Obrazowanie migracji neutrofili w skórze myszy w celu zbadania przebudowy błony subkomórkowej w warunkach fizjologicznych

Metoda ta opisuje technikę badania przebudowy błony podczas migracji neutrofili u żywego zwierzęcia przy użyciu mikroskopii subkomórkowej przyżyciowej. Protokół ten zapewnia unikalne podejście do badania dynamiki błony podczas migracji zwierząt w warunkach fizycznych oraz do odciążenia mikrośrodowiska tkanek. Technikę tę można dostosować do rozwiązywania problemów związanych z przebudową błony i cytoszkieletem, dynamiczną repozycją narządów i transportem błon w różnych typach komórek i komórkach migrujących.

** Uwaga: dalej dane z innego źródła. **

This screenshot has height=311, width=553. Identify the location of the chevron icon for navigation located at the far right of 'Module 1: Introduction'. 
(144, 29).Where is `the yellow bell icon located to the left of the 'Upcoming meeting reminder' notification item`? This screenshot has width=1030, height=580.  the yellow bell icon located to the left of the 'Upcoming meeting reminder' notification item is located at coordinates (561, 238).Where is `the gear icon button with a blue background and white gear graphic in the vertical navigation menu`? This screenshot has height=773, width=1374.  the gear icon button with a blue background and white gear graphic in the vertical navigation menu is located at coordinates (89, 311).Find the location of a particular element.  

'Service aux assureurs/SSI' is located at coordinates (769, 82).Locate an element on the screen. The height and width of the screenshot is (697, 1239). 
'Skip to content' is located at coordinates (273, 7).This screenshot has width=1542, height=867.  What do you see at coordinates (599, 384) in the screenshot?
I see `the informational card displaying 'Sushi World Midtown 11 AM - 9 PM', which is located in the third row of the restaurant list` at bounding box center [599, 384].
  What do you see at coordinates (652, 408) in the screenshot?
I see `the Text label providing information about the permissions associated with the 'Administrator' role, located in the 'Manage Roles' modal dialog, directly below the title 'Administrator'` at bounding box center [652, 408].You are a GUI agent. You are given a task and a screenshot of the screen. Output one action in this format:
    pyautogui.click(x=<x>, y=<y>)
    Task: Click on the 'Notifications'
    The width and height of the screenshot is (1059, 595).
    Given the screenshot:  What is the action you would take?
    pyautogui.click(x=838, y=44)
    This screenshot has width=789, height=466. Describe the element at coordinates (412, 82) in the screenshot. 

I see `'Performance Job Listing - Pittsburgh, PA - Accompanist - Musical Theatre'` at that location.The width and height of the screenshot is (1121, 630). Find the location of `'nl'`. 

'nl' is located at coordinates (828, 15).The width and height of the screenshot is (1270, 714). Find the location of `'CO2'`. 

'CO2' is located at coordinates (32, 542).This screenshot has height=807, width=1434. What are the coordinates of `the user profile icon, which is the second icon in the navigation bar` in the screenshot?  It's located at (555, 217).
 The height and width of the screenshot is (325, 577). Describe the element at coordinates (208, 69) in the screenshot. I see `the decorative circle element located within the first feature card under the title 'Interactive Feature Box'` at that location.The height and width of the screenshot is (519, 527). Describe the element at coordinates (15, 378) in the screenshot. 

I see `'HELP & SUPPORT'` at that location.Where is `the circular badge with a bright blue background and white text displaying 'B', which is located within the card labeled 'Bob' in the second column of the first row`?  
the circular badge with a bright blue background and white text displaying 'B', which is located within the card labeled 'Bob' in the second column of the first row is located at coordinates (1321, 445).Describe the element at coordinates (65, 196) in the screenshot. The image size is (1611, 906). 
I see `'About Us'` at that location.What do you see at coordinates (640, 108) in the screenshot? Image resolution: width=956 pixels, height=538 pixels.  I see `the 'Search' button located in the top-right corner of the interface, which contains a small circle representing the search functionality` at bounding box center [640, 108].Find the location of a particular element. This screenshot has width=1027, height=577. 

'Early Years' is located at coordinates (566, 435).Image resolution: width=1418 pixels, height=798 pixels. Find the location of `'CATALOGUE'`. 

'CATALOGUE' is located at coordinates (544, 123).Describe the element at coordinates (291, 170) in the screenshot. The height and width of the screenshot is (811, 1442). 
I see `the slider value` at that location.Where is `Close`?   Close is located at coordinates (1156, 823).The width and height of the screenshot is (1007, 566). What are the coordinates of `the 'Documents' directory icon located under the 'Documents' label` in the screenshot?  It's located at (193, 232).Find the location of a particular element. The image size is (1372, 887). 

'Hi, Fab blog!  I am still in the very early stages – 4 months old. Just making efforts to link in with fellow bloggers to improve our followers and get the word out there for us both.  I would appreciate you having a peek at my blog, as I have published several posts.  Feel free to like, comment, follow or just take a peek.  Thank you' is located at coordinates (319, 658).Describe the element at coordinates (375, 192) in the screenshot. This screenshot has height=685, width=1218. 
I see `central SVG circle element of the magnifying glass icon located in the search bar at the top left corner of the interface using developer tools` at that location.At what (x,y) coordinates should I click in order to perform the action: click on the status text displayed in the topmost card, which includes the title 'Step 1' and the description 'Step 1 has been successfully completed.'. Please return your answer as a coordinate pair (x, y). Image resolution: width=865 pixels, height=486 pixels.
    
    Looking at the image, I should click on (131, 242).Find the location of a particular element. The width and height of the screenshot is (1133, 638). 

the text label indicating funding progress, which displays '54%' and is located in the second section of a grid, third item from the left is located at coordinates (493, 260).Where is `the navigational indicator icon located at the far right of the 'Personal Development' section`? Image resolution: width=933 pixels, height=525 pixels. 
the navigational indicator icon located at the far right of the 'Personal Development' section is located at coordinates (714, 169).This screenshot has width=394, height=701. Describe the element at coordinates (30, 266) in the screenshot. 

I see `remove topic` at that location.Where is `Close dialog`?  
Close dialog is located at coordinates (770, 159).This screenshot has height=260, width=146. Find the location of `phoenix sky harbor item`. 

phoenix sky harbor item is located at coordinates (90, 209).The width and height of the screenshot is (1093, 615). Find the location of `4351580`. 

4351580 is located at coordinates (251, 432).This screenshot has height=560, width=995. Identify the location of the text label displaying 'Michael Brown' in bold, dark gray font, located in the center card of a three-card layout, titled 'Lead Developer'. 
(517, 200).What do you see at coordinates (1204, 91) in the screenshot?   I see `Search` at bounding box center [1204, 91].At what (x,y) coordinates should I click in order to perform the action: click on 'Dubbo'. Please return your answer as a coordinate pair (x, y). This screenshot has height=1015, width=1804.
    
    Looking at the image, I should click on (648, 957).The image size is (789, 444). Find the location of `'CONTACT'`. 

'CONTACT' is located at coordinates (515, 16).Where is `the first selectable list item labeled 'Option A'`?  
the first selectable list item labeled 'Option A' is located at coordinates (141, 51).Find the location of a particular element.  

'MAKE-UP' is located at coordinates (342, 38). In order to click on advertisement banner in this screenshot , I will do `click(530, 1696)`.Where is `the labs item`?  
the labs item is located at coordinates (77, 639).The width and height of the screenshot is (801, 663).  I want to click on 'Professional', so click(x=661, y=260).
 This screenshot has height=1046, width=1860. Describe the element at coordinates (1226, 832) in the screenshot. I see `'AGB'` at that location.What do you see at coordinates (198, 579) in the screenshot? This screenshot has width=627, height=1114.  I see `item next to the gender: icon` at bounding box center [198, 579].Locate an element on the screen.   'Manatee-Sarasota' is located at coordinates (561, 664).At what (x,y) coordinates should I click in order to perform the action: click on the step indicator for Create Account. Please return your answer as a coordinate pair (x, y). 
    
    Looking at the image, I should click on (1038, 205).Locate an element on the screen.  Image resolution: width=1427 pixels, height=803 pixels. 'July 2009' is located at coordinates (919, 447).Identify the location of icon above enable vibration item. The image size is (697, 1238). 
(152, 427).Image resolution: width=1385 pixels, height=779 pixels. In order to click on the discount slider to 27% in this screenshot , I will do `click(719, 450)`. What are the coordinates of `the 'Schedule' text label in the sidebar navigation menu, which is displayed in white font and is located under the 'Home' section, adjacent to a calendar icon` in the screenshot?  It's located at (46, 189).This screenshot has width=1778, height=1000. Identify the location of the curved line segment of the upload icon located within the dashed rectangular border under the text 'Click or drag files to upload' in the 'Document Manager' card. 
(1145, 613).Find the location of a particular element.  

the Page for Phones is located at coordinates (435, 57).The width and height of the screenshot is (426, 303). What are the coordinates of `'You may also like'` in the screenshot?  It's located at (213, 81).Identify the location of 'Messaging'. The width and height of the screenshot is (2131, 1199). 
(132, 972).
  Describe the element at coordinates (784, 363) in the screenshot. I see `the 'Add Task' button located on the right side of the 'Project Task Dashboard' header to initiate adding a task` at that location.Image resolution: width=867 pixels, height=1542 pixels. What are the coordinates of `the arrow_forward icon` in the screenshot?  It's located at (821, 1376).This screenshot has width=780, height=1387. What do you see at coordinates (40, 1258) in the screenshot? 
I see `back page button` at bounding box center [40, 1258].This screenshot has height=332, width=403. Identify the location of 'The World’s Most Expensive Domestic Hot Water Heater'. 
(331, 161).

Na początek dodaj zielony barwnik fluorescencyjny do zawiesiny neutrofili, oczyszczonej z myszy typu dzikiego w 1,5 mililitra probówki pokrytej BSA. Inkubować przez 30 minut w temperaturze pokojowej pod delikatnym mieszaniem w rotatorze probówkowym. Wykonać trzy płukania za pomocą HBSS, a następnie odwirować w temperaturze pokojowej 400 razy G przez pięć minut i ponownie zawiesić osad w jednym mililitrowym roztworze soli Hanksa.

Umieścić tę zawiesinę w probówce pokrytej BSA w rotatorze rurki pod delikatnym mieszaniem aż do procedury wstrzykiwania. Przed wstrzyknięciem należy ponownie zawiesić osad komórkowy w roztworze soli fizjologicznej, aby osiągnąć gęstość od 2 milionów do 5 milionów komórek na 20 mikrolitrów. Przenieś znieczulone zwierzę do podkładki rozgrzewającej o temperaturze 37 stopni Celsjusza, aby utrzymać temperaturę ciała.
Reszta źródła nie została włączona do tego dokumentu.